> When using an Io.Threaded instance, the async() function doesn't actually do anything asynchronously — it just runs the provided function right away.
While this is a legal implementation strategy, this is not what std.Io.Threaded does. By default, it will use a configurably sized thread pool to dispatch async tasks. It can, however, be statically initialized with init_single_threaded in which case it does have the behavior described in the article.
The only other issue I spotted is:
> For that use case, the Io interface provides a separate function, asyncConcurrent() that explicitly asks for the provided function to be run in parallel.
There was a brief moment where we had asyncConcurrent() but it has since been renamed more simply to concurrent().
(To my understanding this is pretty similar to how Go solves asynchronicity, expect that in Go's case the "token" is managed by the runtime.)
Zig actually also had solved the coloring problem in the old and abandondend async-await solution because the compiler simply stamped out a sync- or async-version of the same function based on the calling context (this works because everything is a single compilation unit).
Well, yes, but in this case the colors (= effects) are actually important. The implications of passing an effect through a system are nontrivial, which is why some languages choose to promote that effect to syntax (Rust) and others choose to make it a latent invariant (Java, with runtime exceptions). Zig chooses another path not unlike Haskell's IO.
I mean, the concept of "function coloring" in the first place is itself an artificial distinction invented to complain about the incongruent methods of dealing with "do I/O immediately" versus "tell me when the I/O is done"--two methods of I/O that are so very different that it really requires very different designs of your application on top of those I/O methods: in a sync I/O case, I'm going to design my parser to output a DOM because there's little benefit to not doing so; in an async I/O case, I'm instead going to have a streaming API.
I'm still somewhat surprised that "function coloring" has become the default lens to understand the semantics of async, because it's a rather big misdirection from the fundamental tradeoffs of different implementation designs.
But most functions don't. They require some POD or float, string or whatever that can be easily and cheaply constructed in place.
I do wonder if there's more magic to it than that because it's not like that isn't trivially possible in other languages. The issue is it's actually a huge foot gun when you mix things like this.
For example your code can run fine synchronously but will deadlock asynchronously because you don't account for methods running in parallel.
Or said another way, some code is thread safe and some code isn't. Coloring actually helps with that.
There is no 'async' anywhere yet in the new Zig IO system (in the sense of the compiler doing the 'state machine code transform' on async functions).

## Given information
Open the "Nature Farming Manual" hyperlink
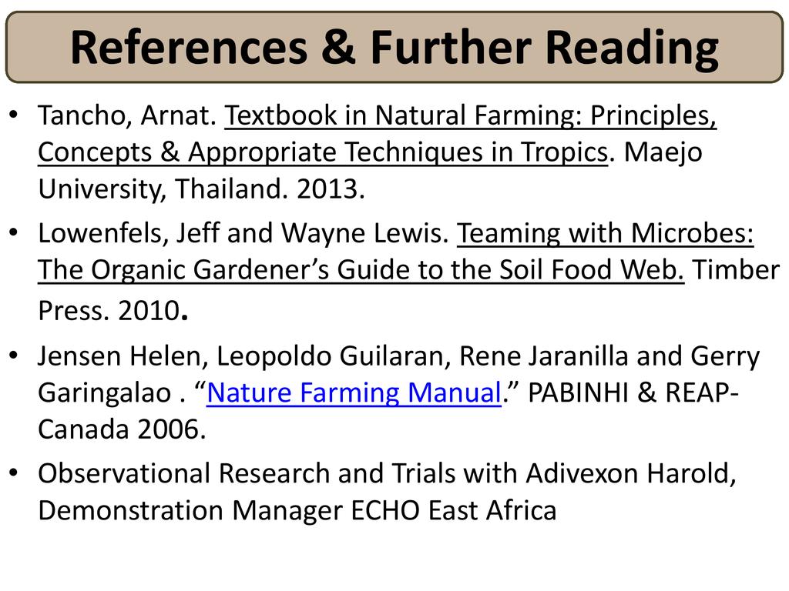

## Job A
In the thread on Zig's Io interface, what is asyncConcurrent() now called?
## Job B
Reproduce the stretch of the Zig async thread from "Well, yes, but" through "a streaming API.".
## Job C
Carry on the thread about async in Zig, starting after its final sentence.

## Result A
It was renamed to concurrent().

## Result B
Well, yes, but in this case the colors (= effects) are actually important. The implications of passing an effect through a system are nontrivial, which is why some languages choose to promote that effect to syntax (Rust) and others choose to make it a latent invariant (Java, with runtime exceptions). Zig chooses another path not unlike Haskell's IO.
I mean, the concept of "function coloring" in the first place is itself an artificial distinction invented to complain about the incongruent methods of dealing with "do I/O immediately" versus "tell me when the I/O is done"--two methods of I/O that are so very different that it really requires very different designs of your application on top of those I/O methods: in a sync I/O case, I'm going to design my parser to output a DOM because there's little benefit to not doing so; in an async I/O case, I'm instead going to have a streaming API.

## Result C
AFAIK the current IO runtimes simply use traditional threads or coroutines with stack switching. Bringing code-transform-async-await back is still on the todo-list.
The basic idea is that the code which calls into IO interface doesn't need to know how the IO runtime implements concurrency. I guess though that the function that's called through the `.async()` wrapper is expected to work properly both in multi- and single-threaded contexts.
I meant this more as simply an analogy to the devX of other languages.
>Bringing code-transform-async-await back is still on the todo-list.
The article makes it seem like "the plan is set" so I do wonder what that Todo looks like. Is this simply the plan for async IO?
> is expected to work properly both in multi- and single-threaded contexts.
Yeah... about that....
I'm also interested in how that will be solved. RTFM? I suppose a convention could be that your public API must be thread safe and if you have a thread-unsafe pattern it must be private? Maybe something else is planned?
There's currently a proposal for stackless coroutines as a language primitive: https://github.com/ziglang/zig/issues/23446
It's valuable to library authors who can now write code that's agnostic of the users' choice of runtime, while still being able to express that asynchronicity is possible for certain code paths.
var a_future = io.async(saveFile, .{io, data, "saveA.txt"});
var b_future = io.async(saveFile, .{io, data, "saveB.txt"});
const a_result = a_future.await(io);
const b_result = b_future.await(io);
From this example, if the example allows the thing that is “io.async”ed to progress all by self, then I guess it’s creating a task that lives until it finishes or is cancelled by getting destroyed.
This is certainly a valid design, but it’s not the direction that other languages seem to be choosing.
Neither task future is guaranteed to do anything until .await(io) is called on it. Whether it starts immediately (possibly on the same thread), or queued on a thread pool, or yields to an event loop, is entirely dependent on the Io runtime the user chooses.
> When using an Io.Threaded instance, the async() function doesn't actually do anything asynchronously — it just runs the provided function right away. So, with that version of the interface, the function first saves file A and then file B. With an Io.Evented instance, the operations are actually asynchronous, and the program can save both files at once.
Andrew Kelley’s blog (https://andrewkelley.me/post/zig-new-async-io-text-version.h...) discusses io.concurrent, which forces actual concurrency, and it’s distinctly non-structured. It even seems to require the caller to make sure that they don’t mess up and keep a task alive longer than whatever objects the task might reference:
var producer_task = try io.concurrent(producer, .{
io, &queue, "never gonna give you up",
});
defer producer_task.cancel(io) catch {};
But this stuff is brand new in Zig, and I’ve never written Zig code at all, and maybe it will actually work very well.
It wouldn't be quite as bad as the perennial "I thought Go is fast why is it slow when I spawn a full goroutine and multiple channel operations to add two integers together a hundred million times" question, but it would still be a fairly expensive operation. See also the fact that Go had fairly sensible iteration semantics before the recent iteration support was added by doing a range across a channel... as long as you don't mind running a full channel operation and internal context switch for every single thing being iterated, which in fact quite a lot of us do mind.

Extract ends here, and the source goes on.